Ce qui me touche le plus quand je regarde des tableaux ce n’est pas le sujet, ce n’est pas la couleur, ce n’est pas le format… non c’est la trace, l’empreinte laissée par un geste, un corps, une intention, une âme.

Ce peut être des empâtements maladroits , hésitants ou fulgurants vestiges d’un « moment » terme utilisé autrefois dans l’utilisation des balances et des pesées.

Ce peut-être une touche nerveuse ou au contraire paresseuse et longue qui va rechercher son écho au plus profond de moi et me chuchote un je ne sais quoi de moi que l’autre m’apprend.

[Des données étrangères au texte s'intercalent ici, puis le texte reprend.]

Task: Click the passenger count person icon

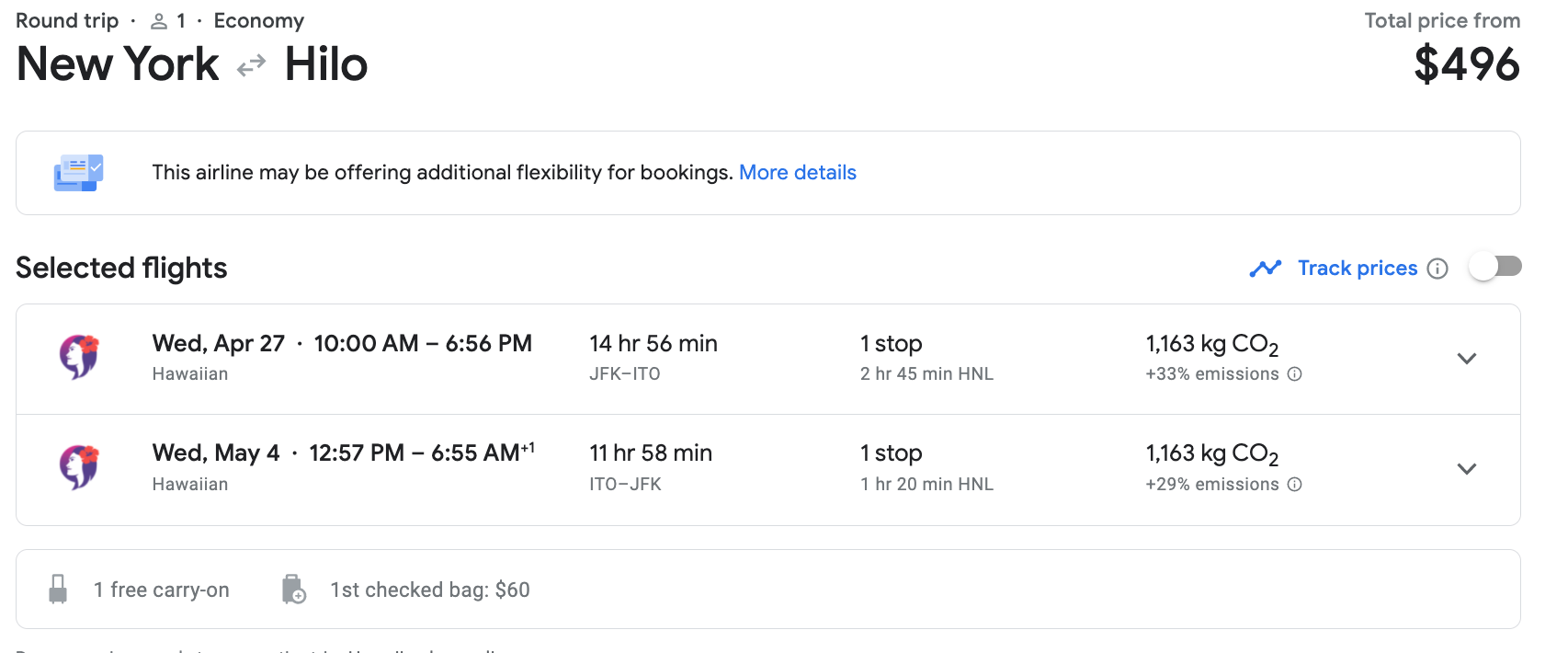Action: coord(159,21)
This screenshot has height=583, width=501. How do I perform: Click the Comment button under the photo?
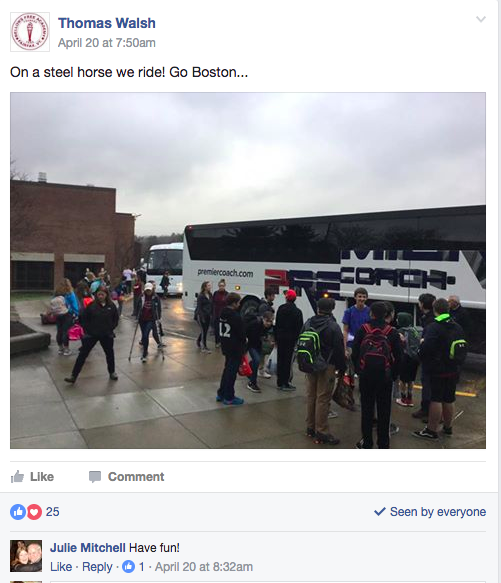(126, 477)
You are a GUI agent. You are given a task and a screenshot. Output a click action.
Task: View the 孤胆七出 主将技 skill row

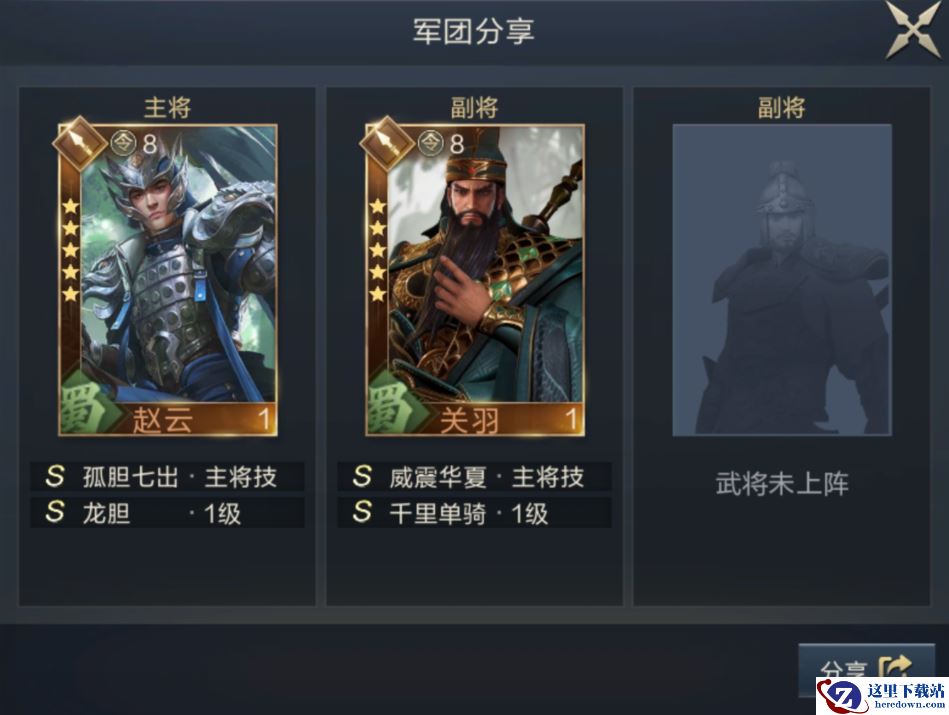168,477
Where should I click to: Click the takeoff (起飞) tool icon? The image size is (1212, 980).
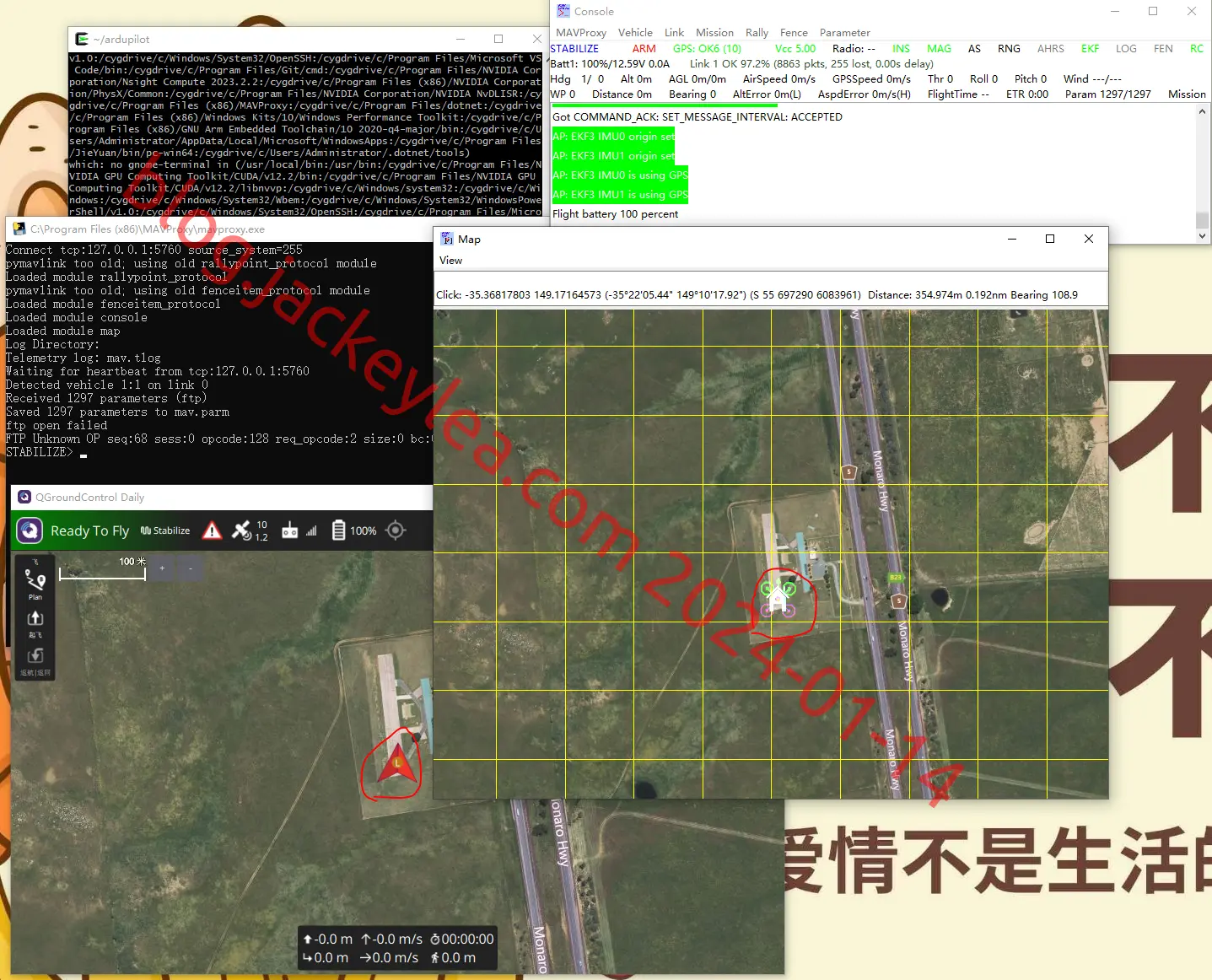[35, 623]
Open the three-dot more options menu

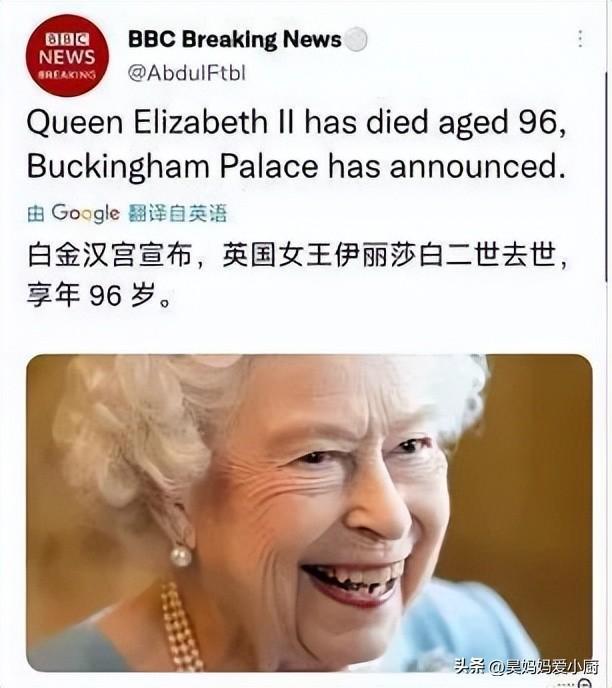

Dans cette empreinte que tu laisses dans la peinture toi que j’appelle autre c’est moi que je retrouve par ricochet et vice versa comme un petit caillou frôlant l’onde de cercles concentriques en cercles concentriques jusqu’à l’infini d’un rivage un peu flou.

C’est la vie que tu vis que tu déposes en offrande à l’inconnu qui passe et souvent ne jette qu’un coup d’œil aveugle mais qui malgré tout est touché, ému, remué brassé par ce petit geste ce petit mouvement ou ces longues striures ces longs repentirs ces sacrifices laiteux triturés d’insomnies.

Que tu t’appelles Vincent Nicolas ou Chaïm quelle importance dans le fond si ce n’est pour les marchands

L’important Vincent, Nicolas, Chaîm, est comme l’essentiel invisible pour les yeux.